Problema scritto
Ricopia parola per parola tutte le righe del materiale qui sotto, senza cambiare nulla.

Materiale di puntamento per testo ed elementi

************

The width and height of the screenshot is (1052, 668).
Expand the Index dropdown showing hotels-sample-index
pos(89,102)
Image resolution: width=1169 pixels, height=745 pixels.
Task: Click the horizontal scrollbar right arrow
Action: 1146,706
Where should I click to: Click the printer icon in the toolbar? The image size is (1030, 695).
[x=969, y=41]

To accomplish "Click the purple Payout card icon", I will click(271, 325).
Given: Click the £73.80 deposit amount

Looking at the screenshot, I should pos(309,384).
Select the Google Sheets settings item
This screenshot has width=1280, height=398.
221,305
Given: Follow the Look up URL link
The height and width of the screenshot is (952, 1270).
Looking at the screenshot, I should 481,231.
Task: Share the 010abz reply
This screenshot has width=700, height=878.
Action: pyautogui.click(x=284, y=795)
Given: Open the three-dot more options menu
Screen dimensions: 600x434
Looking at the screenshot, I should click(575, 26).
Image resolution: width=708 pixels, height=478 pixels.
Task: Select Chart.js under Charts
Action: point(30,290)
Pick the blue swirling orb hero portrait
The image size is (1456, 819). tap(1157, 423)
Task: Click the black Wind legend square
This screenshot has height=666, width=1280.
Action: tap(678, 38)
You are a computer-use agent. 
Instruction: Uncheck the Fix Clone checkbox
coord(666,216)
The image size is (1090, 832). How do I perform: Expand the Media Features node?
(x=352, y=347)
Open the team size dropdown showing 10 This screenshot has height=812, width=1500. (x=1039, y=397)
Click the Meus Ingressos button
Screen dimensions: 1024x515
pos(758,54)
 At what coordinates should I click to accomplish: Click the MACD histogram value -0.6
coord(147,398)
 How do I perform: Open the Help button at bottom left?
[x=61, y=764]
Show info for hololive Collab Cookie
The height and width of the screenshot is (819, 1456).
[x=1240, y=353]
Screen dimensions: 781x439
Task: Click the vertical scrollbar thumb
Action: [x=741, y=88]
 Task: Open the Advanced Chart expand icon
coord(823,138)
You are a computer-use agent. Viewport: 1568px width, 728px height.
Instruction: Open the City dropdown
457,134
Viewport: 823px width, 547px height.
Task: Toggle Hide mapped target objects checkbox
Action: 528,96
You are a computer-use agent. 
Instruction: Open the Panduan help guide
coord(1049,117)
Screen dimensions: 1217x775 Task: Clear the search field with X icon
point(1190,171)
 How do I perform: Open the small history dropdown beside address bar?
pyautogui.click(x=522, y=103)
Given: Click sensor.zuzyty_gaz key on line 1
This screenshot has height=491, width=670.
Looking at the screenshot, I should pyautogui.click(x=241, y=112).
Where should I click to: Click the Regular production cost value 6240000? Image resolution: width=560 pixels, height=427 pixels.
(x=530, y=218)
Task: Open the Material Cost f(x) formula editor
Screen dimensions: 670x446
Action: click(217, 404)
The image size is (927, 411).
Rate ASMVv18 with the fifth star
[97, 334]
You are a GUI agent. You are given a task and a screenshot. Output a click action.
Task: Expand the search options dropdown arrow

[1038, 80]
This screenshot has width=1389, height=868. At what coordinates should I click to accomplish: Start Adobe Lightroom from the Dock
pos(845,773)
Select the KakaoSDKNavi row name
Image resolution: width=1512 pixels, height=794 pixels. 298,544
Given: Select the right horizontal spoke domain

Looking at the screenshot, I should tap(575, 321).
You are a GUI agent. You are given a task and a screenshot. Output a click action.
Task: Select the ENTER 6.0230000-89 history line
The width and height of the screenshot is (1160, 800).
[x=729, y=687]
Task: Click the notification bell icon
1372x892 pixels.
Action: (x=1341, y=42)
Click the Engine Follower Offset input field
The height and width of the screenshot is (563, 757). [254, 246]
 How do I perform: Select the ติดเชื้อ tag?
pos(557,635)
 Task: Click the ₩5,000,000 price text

************

Soluzione esercizio
The width and height of the screenshot is (1052, 668).
Expand the Index dropdown showing hotels-sample-index
pos(89,102)
Image resolution: width=1169 pixels, height=745 pixels.
Task: Click the horizontal scrollbar right arrow
Action: 1146,706
Where should I click to: Click the printer icon in the toolbar? The image size is (1030, 695).
[x=969, y=41]

To accomplish "Click the purple Payout card icon", I will click(271, 325).
Given: Click the £73.80 deposit amount

Looking at the screenshot, I should pos(309,384).
Select the Google Sheets settings item
This screenshot has width=1280, height=398.
221,305
Given: Follow the Look up URL link
The height and width of the screenshot is (952, 1270).
Looking at the screenshot, I should 481,231.
Task: Share the 010abz reply
This screenshot has width=700, height=878.
Action: pyautogui.click(x=284, y=795)
Given: Open the three-dot more options menu
Screen dimensions: 600x434
Looking at the screenshot, I should click(575, 26).
Image resolution: width=708 pixels, height=478 pixels.
Task: Select Chart.js under Charts
Action: point(30,290)
Pick the blue swirling orb hero portrait
The image size is (1456, 819). tap(1157, 423)
Task: Click the black Wind legend square
This screenshot has height=666, width=1280.
Action: tap(678, 38)
You are a computer-use agent. 
Instruction: Uncheck the Fix Clone checkbox
coord(666,216)
The image size is (1090, 832). How do I perform: Expand the Media Features node?
(x=352, y=347)
Open the team size dropdown showing 10 This screenshot has height=812, width=1500. (x=1039, y=397)
Click the Meus Ingressos button
Screen dimensions: 1024x515
pos(758,54)
 At what coordinates should I click to accomplish: Click the MACD histogram value -0.6
coord(147,398)
 How do I perform: Open the Help button at bottom left?
[x=61, y=764]
Show info for hololive Collab Cookie
The height and width of the screenshot is (819, 1456).
[x=1240, y=353]
Screen dimensions: 781x439
Task: Click the vertical scrollbar thumb
Action: [x=741, y=88]
 Task: Open the Advanced Chart expand icon
coord(823,138)
You are a computer-use agent. Viewport: 1568px width, 728px height.
Instruction: Open the City dropdown
457,134
Viewport: 823px width, 547px height.
Task: Toggle Hide mapped target objects checkbox
Action: 528,96
You are a computer-use agent. 
Instruction: Open the Panduan help guide
coord(1049,117)
Screen dimensions: 1217x775 Task: Clear the search field with X icon
point(1190,171)
 How do I perform: Open the small history dropdown beside address bar?
pyautogui.click(x=522, y=103)
Given: Click sensor.zuzyty_gaz key on line 1
This screenshot has height=491, width=670.
Looking at the screenshot, I should pyautogui.click(x=241, y=112).
Where should I click to: Click the Regular production cost value 6240000? Image resolution: width=560 pixels, height=427 pixels.
(x=530, y=218)
Task: Open the Material Cost f(x) formula editor
Screen dimensions: 670x446
Action: click(217, 404)
The image size is (927, 411).
Rate ASMVv18 with the fifth star
[97, 334]
You are a GUI agent. You are given a task and a screenshot. Output a click action.
Task: Expand the search options dropdown arrow

[1038, 80]
This screenshot has width=1389, height=868. At what coordinates should I click to accomplish: Start Adobe Lightroom from the Dock
pos(845,773)
Select the KakaoSDKNavi row name
Image resolution: width=1512 pixels, height=794 pixels. 298,544
Given: Select the right horizontal spoke domain

Looking at the screenshot, I should tap(575, 321).
You are a GUI agent. You are given a task and a screenshot. Output a click action.
Task: Select the ENTER 6.0230000-89 history line
The width and height of the screenshot is (1160, 800).
[x=729, y=687]
Task: Click the notification bell icon
1372x892 pixels.
Action: (x=1341, y=42)
Click the Engine Follower Offset input field
The height and width of the screenshot is (563, 757). [254, 246]
 How do I perform: Select the ติดเชื้อ tag?
pos(557,635)
 Task: Click the ₩5,000,000 price text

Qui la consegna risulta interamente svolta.